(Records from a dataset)

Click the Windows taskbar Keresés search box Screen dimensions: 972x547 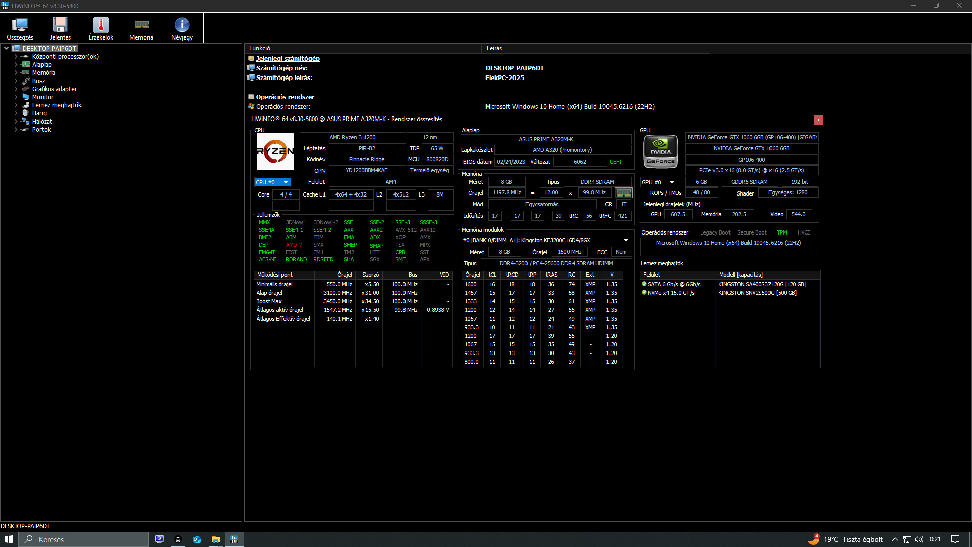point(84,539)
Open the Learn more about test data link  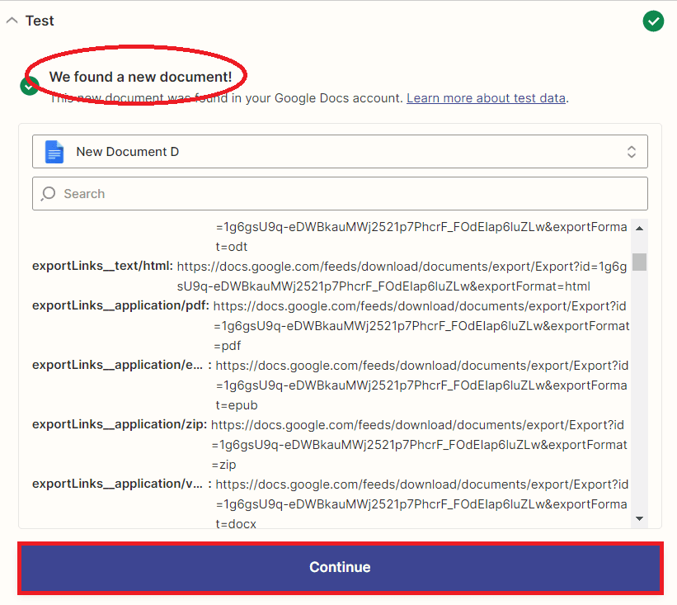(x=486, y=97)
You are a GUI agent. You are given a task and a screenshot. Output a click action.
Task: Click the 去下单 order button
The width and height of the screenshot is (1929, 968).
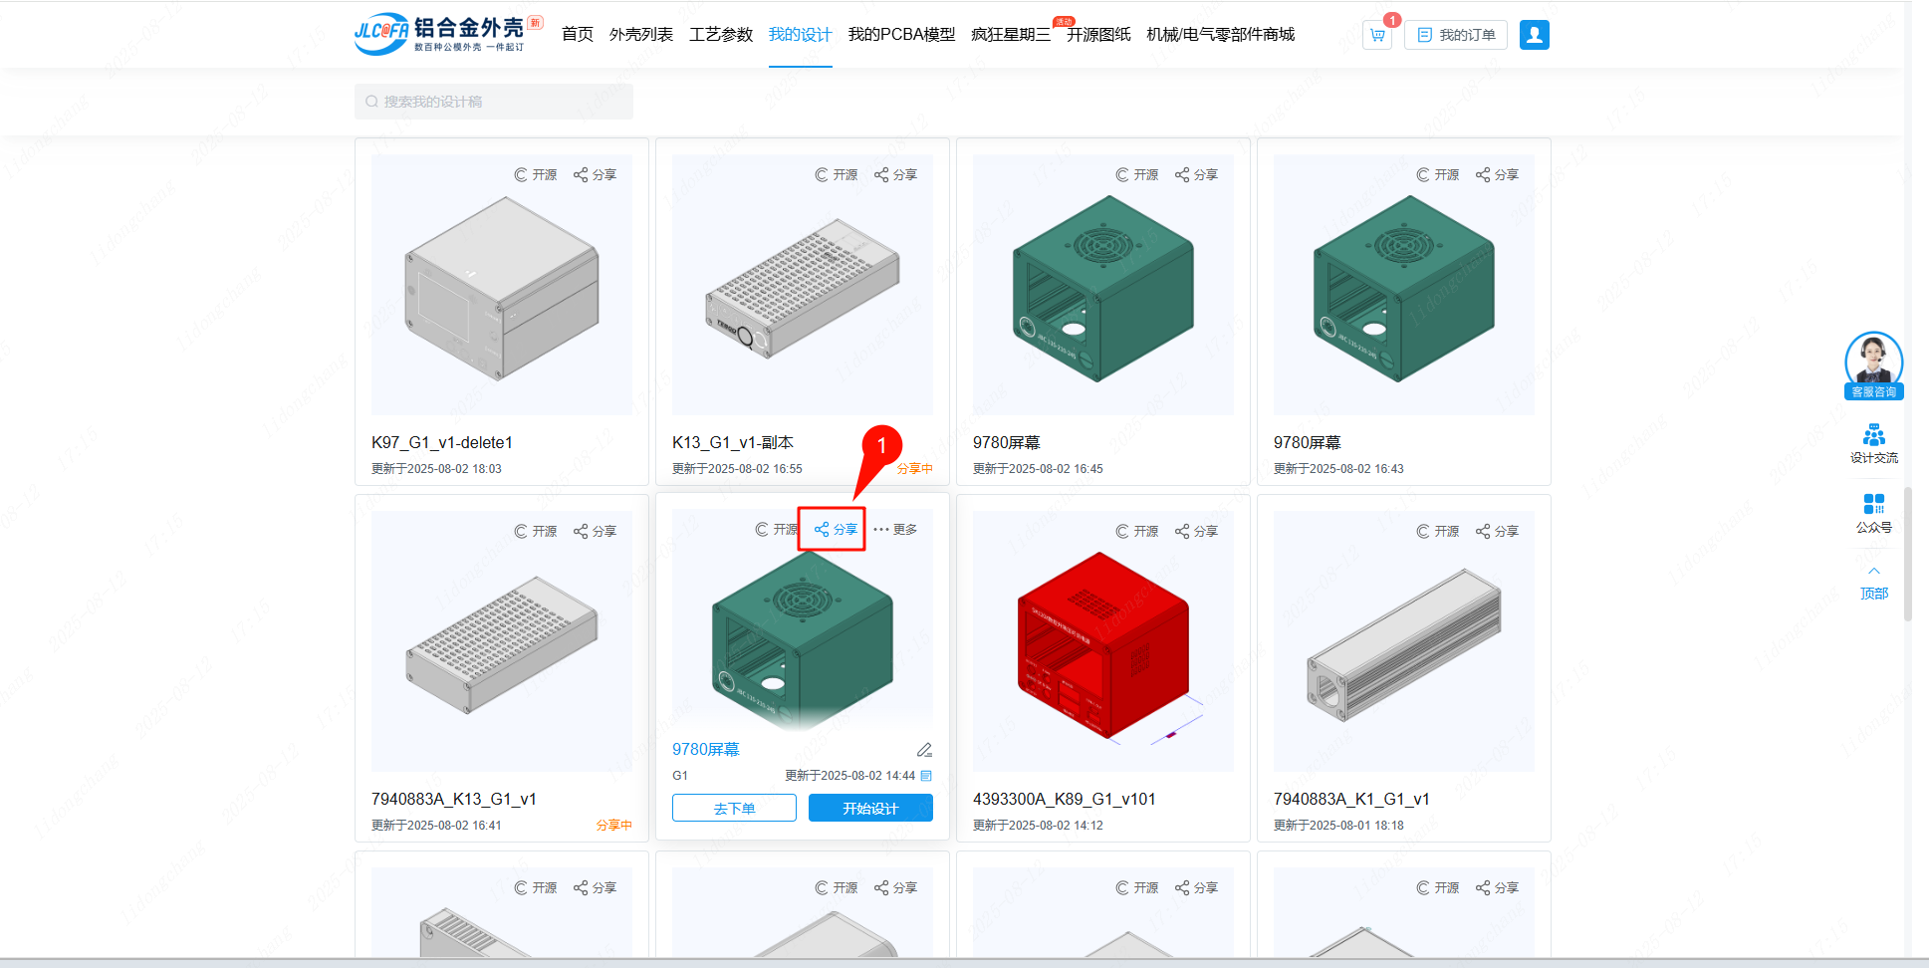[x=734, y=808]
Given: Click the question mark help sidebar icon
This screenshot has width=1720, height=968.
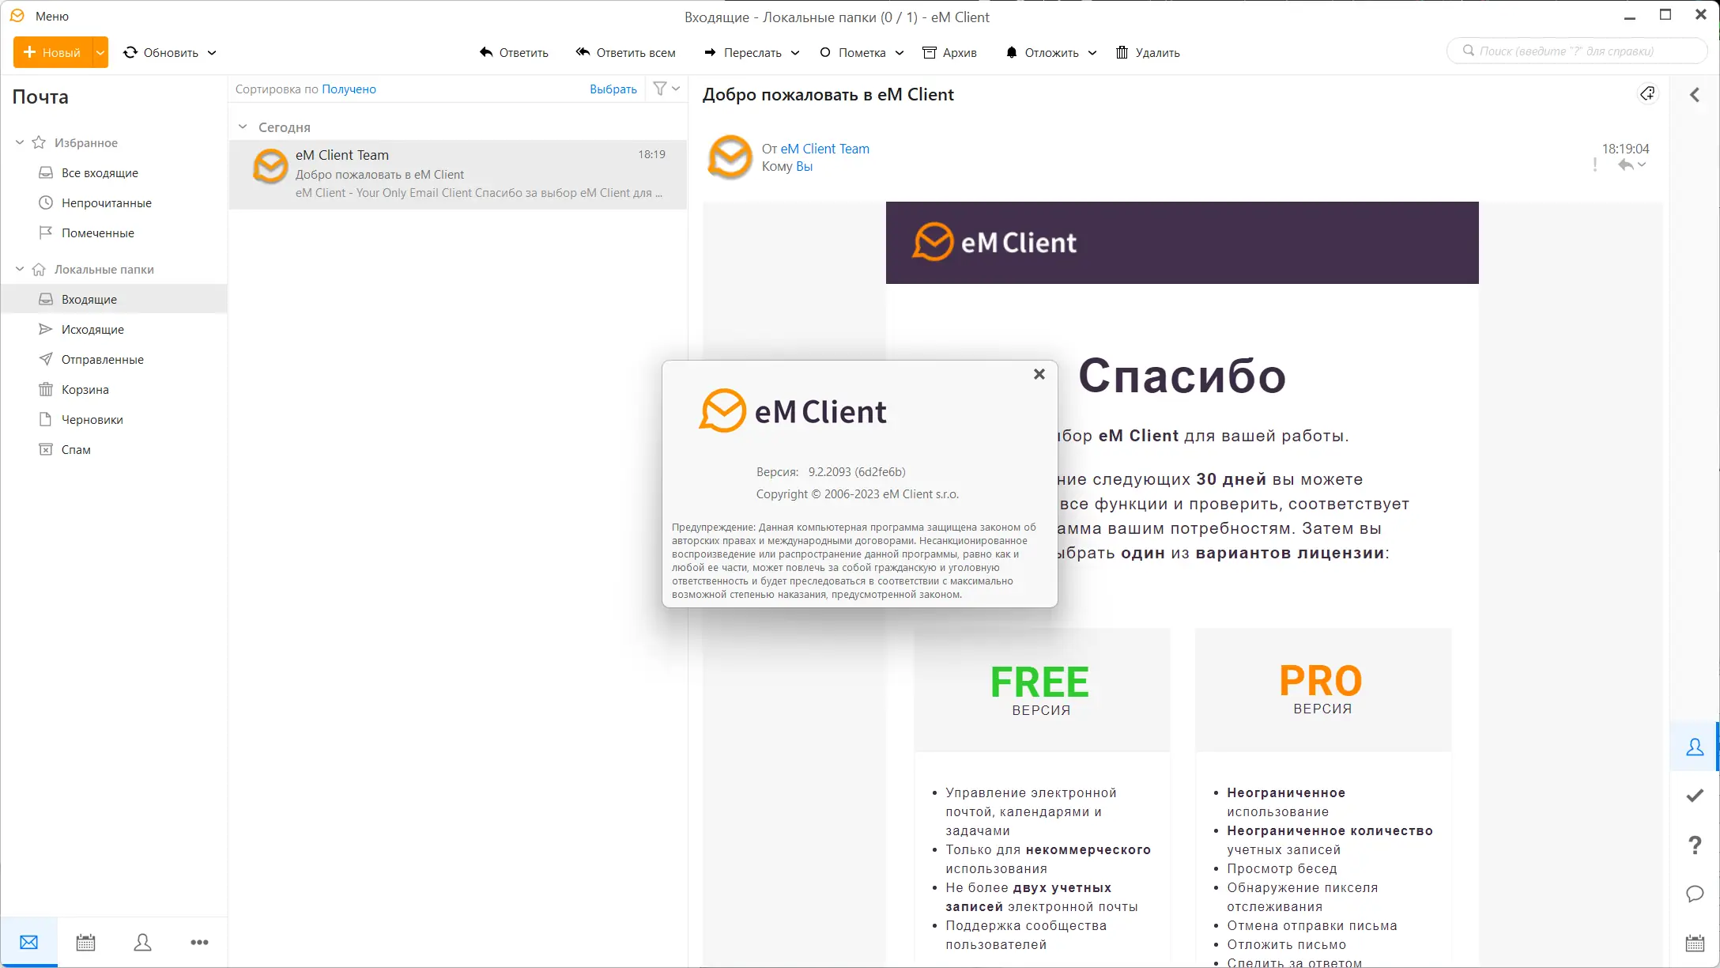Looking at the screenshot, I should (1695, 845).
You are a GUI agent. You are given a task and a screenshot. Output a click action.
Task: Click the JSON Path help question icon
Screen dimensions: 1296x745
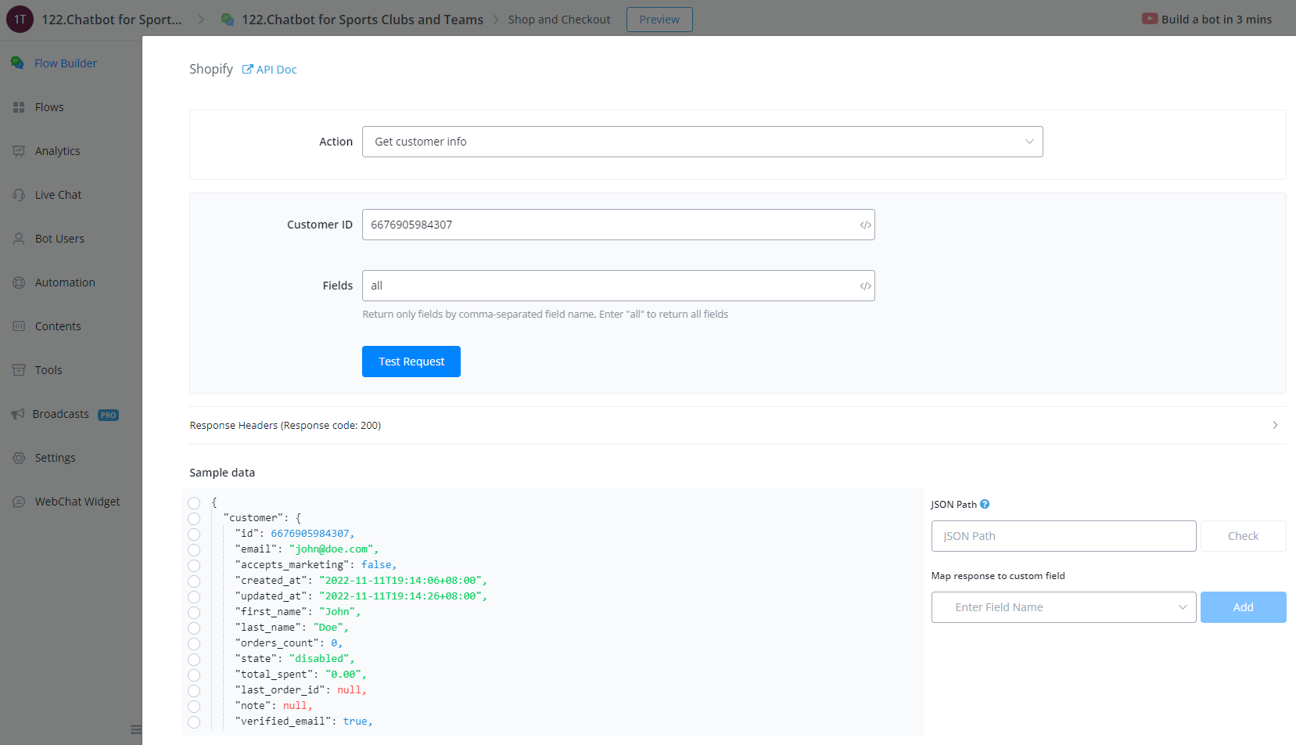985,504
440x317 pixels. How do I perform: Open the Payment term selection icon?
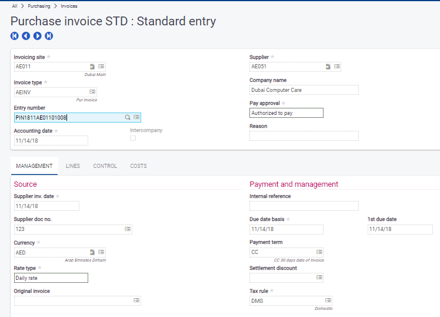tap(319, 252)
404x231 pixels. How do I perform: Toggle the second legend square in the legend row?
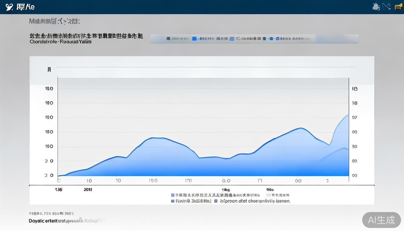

> [GIVEN INSTRUCTION]: Starting at the line with "Given: Click the" and continuing through the end of the material, write those lines again with every "icon" changed to "button" and nothing else altered. Leave the pictures out.

> [CORRECT ANSWER]:
Given: Click the question mark help sidebar button
This screenshot has width=1720, height=968.
Looking at the screenshot, I should (1695, 845).
You are a GUI agent. You are given a task and a screenshot. Output a click action.
Task: Click the JSON Path help question button
Screen dimensions: 1296x745
985,504
440x317 pixels. How do I perform: Open the Payment term selection button?
tap(319, 252)
404x231 pixels. How do I perform: Toggle the second legend square in the legend row?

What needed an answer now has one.